Porém, embora o THC de fato seja responsável pelo efeito psicoativo, isso ocorre apenas em níveis superiores às autorizados pela Anvisa, que estabelece um teor máximo de 0,2%. Ele apenas é permitido em uma concentração maior apenas em casos específicos de cuidados paliativos de pacientes sem alternativas terapêuticas e em situações clínicas irreversíveis ou terminais.

São muitos os relatos pessoais sobre experiências positivas com cannabis medicinal, para as mais manifestaram doenças, que têm repercutido nos últimos anos, porém a Fiocruz destaca na nota quais são os diagnósticos para os quais os estudos clínicos realizados até agora de fato apontaram benefícios consistentes em aliviar os sintomas. Até então, nenhuma doença pode ser curada por fármacos.

Para quais doenças a cannabis medicinal é indicada?
“As pesquisas com maior nível de evidência – ensaios clínicos, revisões sistemáticas e meta-análises – são conclusivas ou substanciais para algumas condições de saúde quanto a segurança e eficácia dos canabinóides na redução de sintomas e melhora do quadro de saúde”, cita a nota . As condições listadas são:

Dor crônica – “Diferentes formulações contendo canabinóides apresentam uma redução significativa da dor em pessoas diagnosticadas com certos tipos de dor crônica. Dezenas de ensaios clínicos randomizados manifestaram a meta-análises admirados que a redução da dor foi maior no grupo que recebeu canabinóides em relação ao grupo controle”.
Epilepsia refratária (resistente aos métodos tradicionais) – “Estudo de meta-análise com seis ensaios clínicos randomizados diminuiu significativamente nas frequências de crises no grupo tratado com canabinoides em relação ao grupo controle. Em geral, os participantes eram resistentes aos medicamentos de referência e encontraram nos canabinóides um tratamento eficaz para atenuar as crises convulsivas”.
Espasticidade da esclerose múltipla – “Mais de uma dezena de ensaios clínicos randomizados encontrou efeito significativo do tratamento com canabinóides na redução da espasticidade [aumento involuntário da contração muscular] decorrente de esclerose múltipla. Outros sintomas associados à esclerose múltipla não apresentaram melhora com o tratamento em teste”.
Náusea, vômitos e perda do apetite – “Os canabinóides foram eficazes na redução de náuseas e vômitos ligados à quimioterapia. Limitações metodológicas fazem os resultados ainda apresentarem baixo nível de confiança. Uma meta-análise mostrou a eficácia dos canabinóides em aumentar o apetite em comparação aos grupos de controle”.
Transtornos neuropsiquiátricos – “Como a doença de Parkinson e distúrbios do sono – experimentaram melhora significativa dos sintomas, com o tratamento com canabinóides em relação ao controle com um nível de evidência”.
Além destes, o documento destaca que há outras dezenas de doenças para as quais a cannabis medicinal vem sendo estudada, mas que ainda não têm resultados conclusivos.
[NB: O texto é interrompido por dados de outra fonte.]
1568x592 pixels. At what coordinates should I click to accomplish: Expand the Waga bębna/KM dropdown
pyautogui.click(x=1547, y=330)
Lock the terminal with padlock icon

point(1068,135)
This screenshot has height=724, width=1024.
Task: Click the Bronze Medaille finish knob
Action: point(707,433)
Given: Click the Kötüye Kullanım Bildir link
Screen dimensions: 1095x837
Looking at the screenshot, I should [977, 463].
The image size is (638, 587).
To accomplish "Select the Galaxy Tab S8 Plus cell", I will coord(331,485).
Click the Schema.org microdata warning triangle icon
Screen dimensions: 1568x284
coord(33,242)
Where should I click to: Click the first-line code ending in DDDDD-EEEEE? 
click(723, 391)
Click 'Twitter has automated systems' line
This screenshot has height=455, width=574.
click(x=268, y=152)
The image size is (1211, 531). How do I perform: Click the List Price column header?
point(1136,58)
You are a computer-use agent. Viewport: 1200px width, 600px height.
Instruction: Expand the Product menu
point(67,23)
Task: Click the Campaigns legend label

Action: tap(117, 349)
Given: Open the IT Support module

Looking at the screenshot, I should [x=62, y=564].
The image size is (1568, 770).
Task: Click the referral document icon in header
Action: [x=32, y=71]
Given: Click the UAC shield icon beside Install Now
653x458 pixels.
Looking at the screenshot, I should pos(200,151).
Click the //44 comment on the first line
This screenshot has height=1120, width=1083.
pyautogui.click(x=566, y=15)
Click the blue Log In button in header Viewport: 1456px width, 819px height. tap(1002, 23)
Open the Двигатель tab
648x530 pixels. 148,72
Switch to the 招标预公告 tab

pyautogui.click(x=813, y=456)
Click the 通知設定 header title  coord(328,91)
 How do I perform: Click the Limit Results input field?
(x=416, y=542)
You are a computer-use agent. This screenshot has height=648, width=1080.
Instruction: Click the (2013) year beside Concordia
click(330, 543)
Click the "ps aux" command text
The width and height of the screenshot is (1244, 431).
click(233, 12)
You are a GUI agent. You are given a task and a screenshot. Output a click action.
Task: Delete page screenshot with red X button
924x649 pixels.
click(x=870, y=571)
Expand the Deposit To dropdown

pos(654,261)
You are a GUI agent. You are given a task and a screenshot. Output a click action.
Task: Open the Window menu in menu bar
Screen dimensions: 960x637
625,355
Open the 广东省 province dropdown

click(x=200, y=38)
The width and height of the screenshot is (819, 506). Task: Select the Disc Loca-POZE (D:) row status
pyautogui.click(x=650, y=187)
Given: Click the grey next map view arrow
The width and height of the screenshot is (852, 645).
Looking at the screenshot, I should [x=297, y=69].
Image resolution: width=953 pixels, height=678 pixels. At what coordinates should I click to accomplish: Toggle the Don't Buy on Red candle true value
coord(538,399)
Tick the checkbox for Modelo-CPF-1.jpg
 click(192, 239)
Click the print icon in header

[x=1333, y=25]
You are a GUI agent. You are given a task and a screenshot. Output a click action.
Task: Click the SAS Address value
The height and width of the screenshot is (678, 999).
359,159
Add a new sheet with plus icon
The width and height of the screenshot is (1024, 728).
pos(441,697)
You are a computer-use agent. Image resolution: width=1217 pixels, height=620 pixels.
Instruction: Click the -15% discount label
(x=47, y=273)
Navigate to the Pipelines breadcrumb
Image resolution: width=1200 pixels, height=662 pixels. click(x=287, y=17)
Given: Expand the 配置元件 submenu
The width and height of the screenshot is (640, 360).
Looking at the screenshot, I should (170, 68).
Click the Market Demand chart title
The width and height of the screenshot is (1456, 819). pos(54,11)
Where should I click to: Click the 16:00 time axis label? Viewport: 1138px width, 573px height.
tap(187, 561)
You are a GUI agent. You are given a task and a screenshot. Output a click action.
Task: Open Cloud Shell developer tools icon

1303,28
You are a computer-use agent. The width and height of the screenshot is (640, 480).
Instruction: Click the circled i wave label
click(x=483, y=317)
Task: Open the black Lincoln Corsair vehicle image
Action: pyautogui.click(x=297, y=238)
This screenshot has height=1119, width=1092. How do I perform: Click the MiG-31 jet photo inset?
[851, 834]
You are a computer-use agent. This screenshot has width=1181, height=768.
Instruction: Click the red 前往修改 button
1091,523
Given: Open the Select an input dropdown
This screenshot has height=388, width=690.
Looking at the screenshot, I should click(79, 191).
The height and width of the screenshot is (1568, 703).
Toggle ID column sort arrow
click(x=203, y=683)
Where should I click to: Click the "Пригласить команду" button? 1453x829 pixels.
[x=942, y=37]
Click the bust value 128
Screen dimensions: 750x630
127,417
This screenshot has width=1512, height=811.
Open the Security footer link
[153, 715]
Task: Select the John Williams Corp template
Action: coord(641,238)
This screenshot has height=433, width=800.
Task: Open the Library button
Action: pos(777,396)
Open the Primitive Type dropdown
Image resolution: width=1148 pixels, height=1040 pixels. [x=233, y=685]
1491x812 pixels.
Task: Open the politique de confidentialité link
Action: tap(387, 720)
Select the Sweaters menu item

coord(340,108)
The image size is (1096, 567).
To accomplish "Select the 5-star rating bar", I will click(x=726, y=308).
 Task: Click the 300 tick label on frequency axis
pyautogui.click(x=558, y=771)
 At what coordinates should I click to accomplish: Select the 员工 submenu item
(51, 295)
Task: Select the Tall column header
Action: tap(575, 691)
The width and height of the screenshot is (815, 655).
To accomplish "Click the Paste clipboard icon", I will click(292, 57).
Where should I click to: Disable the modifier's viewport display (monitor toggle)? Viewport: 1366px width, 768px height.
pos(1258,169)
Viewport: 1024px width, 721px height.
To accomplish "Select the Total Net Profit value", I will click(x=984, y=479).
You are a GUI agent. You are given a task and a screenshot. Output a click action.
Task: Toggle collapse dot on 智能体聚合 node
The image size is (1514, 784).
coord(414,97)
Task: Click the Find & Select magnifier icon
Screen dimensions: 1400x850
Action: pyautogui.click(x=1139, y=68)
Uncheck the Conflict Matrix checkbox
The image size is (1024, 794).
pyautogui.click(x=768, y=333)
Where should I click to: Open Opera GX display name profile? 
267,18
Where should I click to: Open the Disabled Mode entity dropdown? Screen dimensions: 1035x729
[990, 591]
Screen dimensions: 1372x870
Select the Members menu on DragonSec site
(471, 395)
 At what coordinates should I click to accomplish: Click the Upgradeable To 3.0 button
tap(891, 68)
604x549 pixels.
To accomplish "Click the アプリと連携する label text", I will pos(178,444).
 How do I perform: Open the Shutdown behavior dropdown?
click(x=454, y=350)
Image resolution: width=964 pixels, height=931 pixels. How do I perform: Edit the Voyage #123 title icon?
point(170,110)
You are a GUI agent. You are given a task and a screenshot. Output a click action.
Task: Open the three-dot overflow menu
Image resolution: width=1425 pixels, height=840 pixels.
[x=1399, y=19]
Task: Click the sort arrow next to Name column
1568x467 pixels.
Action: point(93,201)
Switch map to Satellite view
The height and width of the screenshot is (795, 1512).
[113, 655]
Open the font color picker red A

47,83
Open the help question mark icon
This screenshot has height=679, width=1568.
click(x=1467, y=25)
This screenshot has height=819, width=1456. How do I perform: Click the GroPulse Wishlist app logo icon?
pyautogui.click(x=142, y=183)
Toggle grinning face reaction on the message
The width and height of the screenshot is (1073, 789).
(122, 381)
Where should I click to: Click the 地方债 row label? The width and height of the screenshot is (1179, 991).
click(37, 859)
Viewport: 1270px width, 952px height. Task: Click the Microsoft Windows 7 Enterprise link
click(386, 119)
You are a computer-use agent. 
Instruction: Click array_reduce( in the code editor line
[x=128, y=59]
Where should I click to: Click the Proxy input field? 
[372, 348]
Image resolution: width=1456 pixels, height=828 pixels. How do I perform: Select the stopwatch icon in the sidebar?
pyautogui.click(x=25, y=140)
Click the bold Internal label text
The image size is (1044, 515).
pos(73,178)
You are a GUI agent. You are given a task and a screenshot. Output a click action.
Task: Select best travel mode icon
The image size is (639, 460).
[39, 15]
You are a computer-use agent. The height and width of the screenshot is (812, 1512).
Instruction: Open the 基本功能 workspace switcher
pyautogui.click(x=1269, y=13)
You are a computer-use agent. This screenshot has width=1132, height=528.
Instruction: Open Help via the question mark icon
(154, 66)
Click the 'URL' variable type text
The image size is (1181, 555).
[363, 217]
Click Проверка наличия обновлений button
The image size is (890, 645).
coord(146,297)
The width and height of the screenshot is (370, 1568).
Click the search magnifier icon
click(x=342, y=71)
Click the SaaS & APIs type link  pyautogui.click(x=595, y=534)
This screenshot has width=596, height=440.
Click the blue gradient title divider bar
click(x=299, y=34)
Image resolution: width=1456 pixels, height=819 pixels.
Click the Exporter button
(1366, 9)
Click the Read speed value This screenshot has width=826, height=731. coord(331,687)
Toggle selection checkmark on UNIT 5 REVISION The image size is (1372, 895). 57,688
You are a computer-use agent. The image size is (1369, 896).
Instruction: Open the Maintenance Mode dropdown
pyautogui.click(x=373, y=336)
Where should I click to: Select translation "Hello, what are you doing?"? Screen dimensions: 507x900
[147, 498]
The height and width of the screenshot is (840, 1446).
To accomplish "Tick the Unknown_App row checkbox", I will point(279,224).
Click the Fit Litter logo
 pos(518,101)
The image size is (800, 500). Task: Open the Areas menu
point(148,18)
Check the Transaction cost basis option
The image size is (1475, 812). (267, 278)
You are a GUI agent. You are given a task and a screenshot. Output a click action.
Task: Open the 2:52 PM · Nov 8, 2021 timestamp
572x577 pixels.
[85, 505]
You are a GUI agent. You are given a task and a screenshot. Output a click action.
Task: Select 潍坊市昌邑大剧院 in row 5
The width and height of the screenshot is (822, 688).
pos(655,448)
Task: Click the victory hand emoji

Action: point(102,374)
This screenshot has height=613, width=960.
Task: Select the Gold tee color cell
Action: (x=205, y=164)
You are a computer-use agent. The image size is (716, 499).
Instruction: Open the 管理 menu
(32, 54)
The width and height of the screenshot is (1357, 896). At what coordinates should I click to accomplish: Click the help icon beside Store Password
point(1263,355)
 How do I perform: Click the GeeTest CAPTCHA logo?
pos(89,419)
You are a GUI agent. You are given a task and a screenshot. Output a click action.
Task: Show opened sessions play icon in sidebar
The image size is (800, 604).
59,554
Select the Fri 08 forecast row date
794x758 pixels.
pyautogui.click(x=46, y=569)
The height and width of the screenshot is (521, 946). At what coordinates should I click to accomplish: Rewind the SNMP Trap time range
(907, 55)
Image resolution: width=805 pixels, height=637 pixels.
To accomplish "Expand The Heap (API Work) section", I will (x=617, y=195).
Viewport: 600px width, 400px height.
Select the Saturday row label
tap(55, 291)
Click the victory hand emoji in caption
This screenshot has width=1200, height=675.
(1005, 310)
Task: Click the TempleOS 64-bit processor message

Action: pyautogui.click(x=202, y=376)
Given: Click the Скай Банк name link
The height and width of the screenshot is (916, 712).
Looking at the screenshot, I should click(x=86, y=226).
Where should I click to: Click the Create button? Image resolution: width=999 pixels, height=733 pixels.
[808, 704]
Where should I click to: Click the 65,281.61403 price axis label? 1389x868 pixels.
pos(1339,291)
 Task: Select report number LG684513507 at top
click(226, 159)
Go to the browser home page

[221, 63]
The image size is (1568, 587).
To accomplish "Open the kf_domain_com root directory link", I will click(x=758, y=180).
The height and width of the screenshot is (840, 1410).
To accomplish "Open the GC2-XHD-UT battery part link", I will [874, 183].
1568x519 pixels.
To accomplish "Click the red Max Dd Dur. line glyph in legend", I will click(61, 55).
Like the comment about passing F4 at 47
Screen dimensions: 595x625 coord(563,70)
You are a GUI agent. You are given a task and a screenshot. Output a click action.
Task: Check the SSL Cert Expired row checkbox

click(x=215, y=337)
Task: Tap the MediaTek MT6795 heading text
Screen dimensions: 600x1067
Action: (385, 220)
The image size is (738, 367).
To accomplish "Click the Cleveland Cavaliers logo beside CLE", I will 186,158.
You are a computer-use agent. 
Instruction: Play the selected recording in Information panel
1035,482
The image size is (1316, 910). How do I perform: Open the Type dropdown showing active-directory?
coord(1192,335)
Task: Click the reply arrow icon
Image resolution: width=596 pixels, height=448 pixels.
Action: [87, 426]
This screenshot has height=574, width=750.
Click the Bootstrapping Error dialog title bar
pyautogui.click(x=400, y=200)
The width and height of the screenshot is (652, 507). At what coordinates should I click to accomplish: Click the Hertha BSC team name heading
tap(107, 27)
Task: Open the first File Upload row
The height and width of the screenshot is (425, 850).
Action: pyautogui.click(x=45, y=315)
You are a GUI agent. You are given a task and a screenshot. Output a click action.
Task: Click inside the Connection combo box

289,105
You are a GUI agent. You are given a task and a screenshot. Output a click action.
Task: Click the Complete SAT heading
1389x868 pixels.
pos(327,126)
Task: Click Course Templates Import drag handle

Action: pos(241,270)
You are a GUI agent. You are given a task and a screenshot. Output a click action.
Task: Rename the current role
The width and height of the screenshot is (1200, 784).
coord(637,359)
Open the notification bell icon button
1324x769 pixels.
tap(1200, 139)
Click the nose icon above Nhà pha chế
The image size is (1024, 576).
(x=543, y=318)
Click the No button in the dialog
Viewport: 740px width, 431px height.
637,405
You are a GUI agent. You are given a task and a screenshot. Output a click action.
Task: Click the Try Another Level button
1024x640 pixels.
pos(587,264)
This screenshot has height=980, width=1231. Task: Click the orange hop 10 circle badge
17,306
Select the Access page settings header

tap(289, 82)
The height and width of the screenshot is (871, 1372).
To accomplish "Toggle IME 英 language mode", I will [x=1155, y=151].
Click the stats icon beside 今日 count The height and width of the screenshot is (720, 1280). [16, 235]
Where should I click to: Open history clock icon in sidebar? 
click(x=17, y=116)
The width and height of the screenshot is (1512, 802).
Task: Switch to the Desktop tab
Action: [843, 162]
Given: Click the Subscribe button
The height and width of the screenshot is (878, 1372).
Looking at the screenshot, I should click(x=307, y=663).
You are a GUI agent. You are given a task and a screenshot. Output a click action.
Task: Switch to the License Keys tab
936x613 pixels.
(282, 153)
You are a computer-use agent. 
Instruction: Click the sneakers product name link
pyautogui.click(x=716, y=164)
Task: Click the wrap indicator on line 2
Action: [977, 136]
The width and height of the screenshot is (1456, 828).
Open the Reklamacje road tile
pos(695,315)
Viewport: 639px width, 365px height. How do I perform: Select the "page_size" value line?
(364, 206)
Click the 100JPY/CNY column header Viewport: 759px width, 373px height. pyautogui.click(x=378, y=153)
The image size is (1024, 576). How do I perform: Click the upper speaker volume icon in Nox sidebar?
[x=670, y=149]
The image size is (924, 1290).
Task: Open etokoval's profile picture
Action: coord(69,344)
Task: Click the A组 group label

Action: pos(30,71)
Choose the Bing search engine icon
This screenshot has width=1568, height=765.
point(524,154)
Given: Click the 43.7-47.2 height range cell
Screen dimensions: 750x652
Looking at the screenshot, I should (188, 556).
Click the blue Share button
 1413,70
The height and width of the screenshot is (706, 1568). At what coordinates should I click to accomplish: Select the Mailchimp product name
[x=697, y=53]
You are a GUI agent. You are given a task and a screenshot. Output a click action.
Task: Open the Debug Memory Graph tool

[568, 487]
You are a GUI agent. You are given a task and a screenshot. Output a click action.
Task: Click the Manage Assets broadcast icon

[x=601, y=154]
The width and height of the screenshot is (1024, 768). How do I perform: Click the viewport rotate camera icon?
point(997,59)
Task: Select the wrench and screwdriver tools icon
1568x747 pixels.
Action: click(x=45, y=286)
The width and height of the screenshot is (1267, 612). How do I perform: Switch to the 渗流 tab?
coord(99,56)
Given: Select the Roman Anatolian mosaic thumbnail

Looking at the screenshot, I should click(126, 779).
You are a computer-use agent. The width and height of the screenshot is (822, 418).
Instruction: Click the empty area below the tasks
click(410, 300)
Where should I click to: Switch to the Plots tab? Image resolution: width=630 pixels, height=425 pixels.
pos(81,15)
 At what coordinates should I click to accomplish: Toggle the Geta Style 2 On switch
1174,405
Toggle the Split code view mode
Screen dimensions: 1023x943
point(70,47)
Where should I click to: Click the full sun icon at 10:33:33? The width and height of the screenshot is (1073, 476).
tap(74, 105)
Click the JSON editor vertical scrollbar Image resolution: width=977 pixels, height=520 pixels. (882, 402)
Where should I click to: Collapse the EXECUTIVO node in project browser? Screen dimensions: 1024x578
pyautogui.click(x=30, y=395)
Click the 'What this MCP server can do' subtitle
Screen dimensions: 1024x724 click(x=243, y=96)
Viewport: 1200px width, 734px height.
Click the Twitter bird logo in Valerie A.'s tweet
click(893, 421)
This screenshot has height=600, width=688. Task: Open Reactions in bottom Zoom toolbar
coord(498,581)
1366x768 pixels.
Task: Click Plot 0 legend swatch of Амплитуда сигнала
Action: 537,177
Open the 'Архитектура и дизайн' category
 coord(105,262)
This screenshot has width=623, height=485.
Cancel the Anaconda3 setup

Algumas delas são o Transtorno do Espectro Autista (TEA), a esclerose lateral amiotrófica, artrite reumatóide, semelhante, como o Alzheimer, entre outras.

O Programa Institucional de Políticas de Drogas, Direitos Humanos e Saúde Mental da Fiocruz, responsável pela nota, foi criado neste ano a partir da reformulação do antigo Programa Institucional Álcool, Crack e outras Drogas (PACD), que funcionava desde 2014.